Rate Cut On Devices May Not Offer Relief To Covid Patients

New Delhi : Relief to consumers from a reduction in goods and services tax (GST) on medical supplies could be less than expected, with a section of the industry voicing fears of a resulting tax anomaly.

Producers may not be able to recover from the consumer the taxes already paid for procuring raw material and services, following the reduction of the GST rate from 12% and 18% to 5% on items such as medical oxygen, pulse oximeters, covid test kits and hand sanitizers announced on Saturday.

This, industry representatives said, could put pressure on some producers to increase the base price, excluding tax. As a result, the benefit to consumers from the tax cut could be curtailed, a fear already in the minds of policymakers, which prevented them from reducing the rate to zero.

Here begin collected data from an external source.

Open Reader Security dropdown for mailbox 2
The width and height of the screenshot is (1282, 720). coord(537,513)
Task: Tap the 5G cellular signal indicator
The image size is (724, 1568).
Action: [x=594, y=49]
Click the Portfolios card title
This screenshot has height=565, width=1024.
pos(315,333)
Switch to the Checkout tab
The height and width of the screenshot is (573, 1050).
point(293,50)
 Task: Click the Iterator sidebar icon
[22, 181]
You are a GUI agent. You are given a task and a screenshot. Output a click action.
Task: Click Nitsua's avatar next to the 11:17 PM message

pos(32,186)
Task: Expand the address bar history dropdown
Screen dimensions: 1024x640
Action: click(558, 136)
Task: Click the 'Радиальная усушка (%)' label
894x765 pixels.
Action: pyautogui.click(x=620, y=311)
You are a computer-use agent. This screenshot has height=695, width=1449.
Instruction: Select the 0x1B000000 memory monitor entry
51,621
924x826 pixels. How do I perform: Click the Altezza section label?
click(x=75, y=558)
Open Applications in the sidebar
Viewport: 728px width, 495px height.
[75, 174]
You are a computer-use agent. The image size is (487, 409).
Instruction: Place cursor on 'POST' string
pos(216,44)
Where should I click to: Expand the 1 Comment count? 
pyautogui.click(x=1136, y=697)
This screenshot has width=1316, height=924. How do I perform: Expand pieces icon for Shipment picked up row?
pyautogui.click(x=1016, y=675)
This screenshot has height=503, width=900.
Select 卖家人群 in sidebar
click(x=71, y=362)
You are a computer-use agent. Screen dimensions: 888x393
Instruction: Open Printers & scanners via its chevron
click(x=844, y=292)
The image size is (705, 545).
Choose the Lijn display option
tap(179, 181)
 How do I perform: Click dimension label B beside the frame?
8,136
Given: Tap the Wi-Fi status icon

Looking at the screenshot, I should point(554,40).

Some businesses, however, said that they will reduce prices to be paid by consumers inclusive of tax to the extent warranted by the tax cut.

The tax cut may have marginal impact on oxygen therapy devices such as ventilators and concentrators, pulse oximeters and covid test kits as the ex-factory price may need to go up because of this anomaly of duty inversion, the tax outgo on raw materials staying above the tax incidence on the final product, according to Rajiv Nath, forum coordinator, Association of Indian Medical Device Industry (AIMED).

If the tax cost incurred by the producer on inputs cannot be recovered from the consumer, it makes the raw materials and services costlier, pushing up production cost.

“This increases manufacturing costs and, to maintain profits as earlier, one needs to increase the selling price,” said Nath. If one was selling at 100 plus 12 as tax earlier, it will now need to be sold at 110 plus 5 in tax, said Nath.

Another anomaly is that this increased tax cost gets passed on to consumers in the price and this could make goods of local producers less competitive than imported ones.

However, some industry players said prices could come down. “As we are a fully GST-compliant company and also do e-invoicing, we will immediately pass on the GST rate reduction as per government notification to our customers,” Siddharth Rastogi, executive director, MVS Engineering Pvt. Ltd, which makes oxygen gas equipment.

“The basic price remains the same and we will definitely pass on the GST benefits to customers,” said Ashok Patel founder and chief executive officer, Max Ventilators.

“I am very confident that companies will pass on the tax benefit to consumers,” said Himanshu Baid, chairman of the medical technology division at the Confederation of Indian Industry and managing director at Polymedicure Ltd, a medical devices company.

Under GST laws, businesses have to reduce the price to the consumer the moment a tax rate is cut or face action for profiteering.

The National Anti-profiteering Authority has already found many companies guilty of increasing the base price when the government has lowered GST rate and has ordered them to either pay back consumers the increased base price or deposit it in designated consumer welfare funds. Once a producer lowers the price to the consumer as warranted by the tax cut, there is no lock-in period for the reduced price and the authorities do not interfere with market forces.